In Indeed, today, the maturity of the existing technology makes this transition possible and makes it possible to fully feed one or more AIs for a “perfect and complete” customer service: banking and financial products exist as “IT products”, links between AI et banks are possible, the security of exchanges and the confidentiality of data can be guaranteed, and current IT systems allow easy support for existing standards (DSP2, RTS, etc.) and the various banking connection networks ((SWIFTnet, SFTP, EBICS…).

But for AI to become a good “bank advisor”, banks will have to understand how AI will fetch information. Like a “chess player” AI who, once the rules of the game have been learned, will then focus on building her own strategies, a “banking advisor” AI will understand the issues, have access to customer information and then develop research strategies to offer the most suitable financial products. And the logic of an AI is not the same as that of a human. The bank will then have to create marketplaces of digital services designed specifically to match the logic developed by the AI.

In a ChatGPTized bank, what place for the human?

If the task of “bank adviser” is transferred to an AI, the question of the role of humans will be raised.

The very profession of banking adviser has had to and has known how to evolve over the last few decades. Until the early 2000s, we went to see our bank advisor in the branch to obtain an account statement or to withdraw money. These functions have gradually been transferred to ATMs. With the advent of AI “bank advisors”, the role of the human will once again evolve towards more added value.

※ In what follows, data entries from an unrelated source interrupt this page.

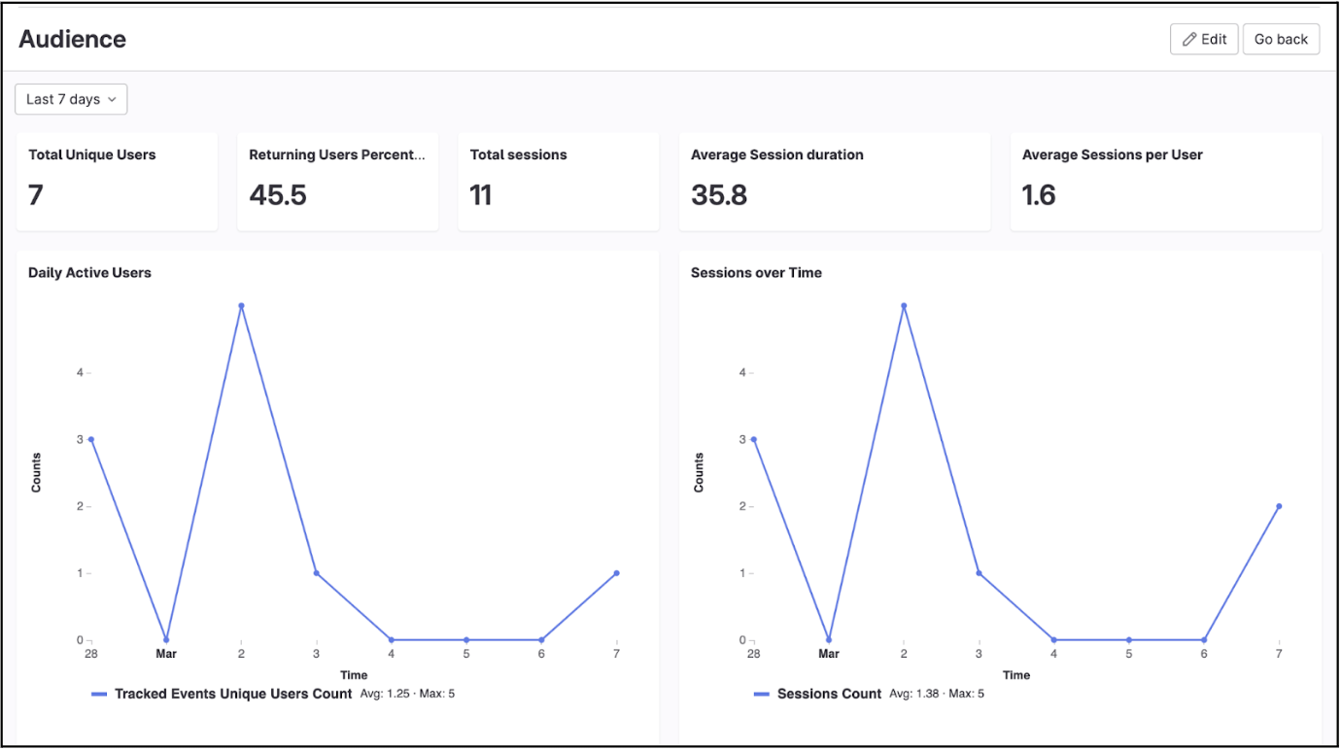Click the Edit button
The height and width of the screenshot is (750, 1341).
click(1204, 39)
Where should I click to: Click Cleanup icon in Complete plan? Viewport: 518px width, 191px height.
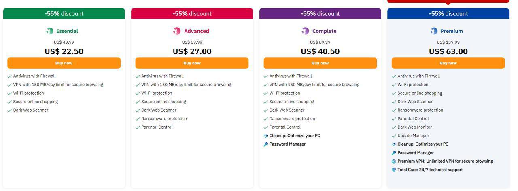tap(266, 136)
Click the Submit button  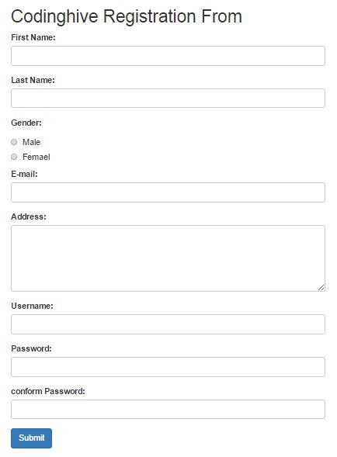(32, 438)
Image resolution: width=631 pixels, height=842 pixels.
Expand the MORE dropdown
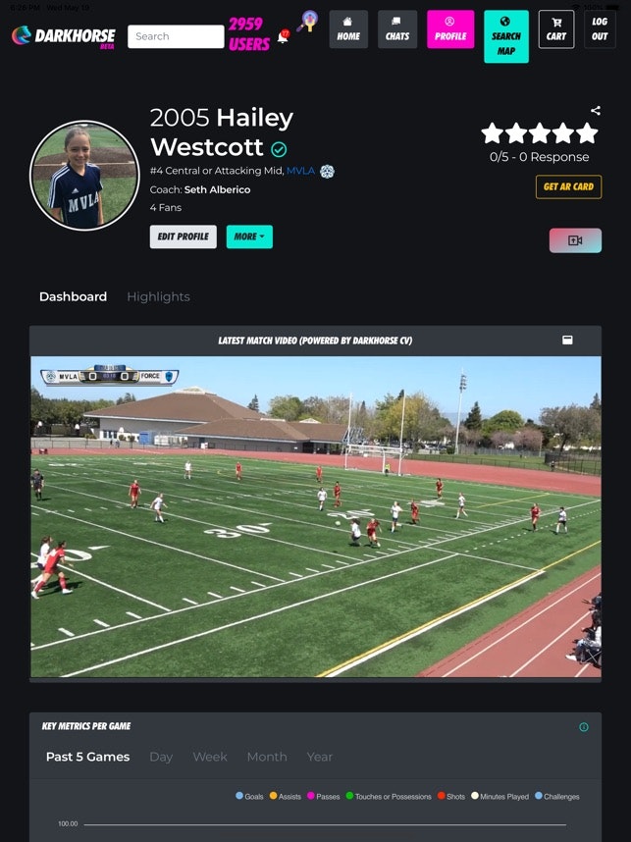tap(249, 237)
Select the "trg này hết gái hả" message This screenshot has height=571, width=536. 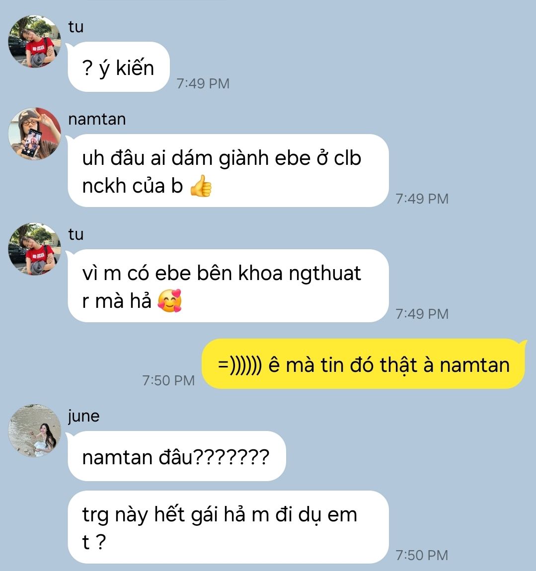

Thus, with this in mind, 90% of the responses to questions and requests for advice from bank customers will come from AI. The human, on the other hand, will have to concentrate on second-level advice, in particular the wealth management or wealth management. Beyond the complexity inherent in these files, a psychological dimension will also come into play: a client ready to invest 1 or 2 million will wish to speak to a human being and not an AI. And even in this field, AIs will be able to provide research and analysis capacity to create a new class of human banking advisor: the augmented advisor, who will draw his advice from the information transmitted by AIs and from their expertise.

So how should banks evolve?

That’s the whole question! While sectors such as Travel and Tourism have already integrated DSM services into their business model, no bank has yet made the leap to DSM 2.0.

One thing is certain: there is a challenge of optimizing interactions that are very different from human interaction for this new generation of technology. An AI is a client for whom color, design, human accessibility are of little importance. It is necessary to understand its mechanisms of discovery, of use of the digital products which are placed at its disposal, via these DSM 2.0. On the other hand, it will be more difficult to subscribe to a paid plan… at least initially.

While the chapter on marketing studies relating to digital products is beginning to be written, the subject of the next chapter is already known: that of marketing to AIs, to identify their logic of research and use of data. Still beautiful things to discover.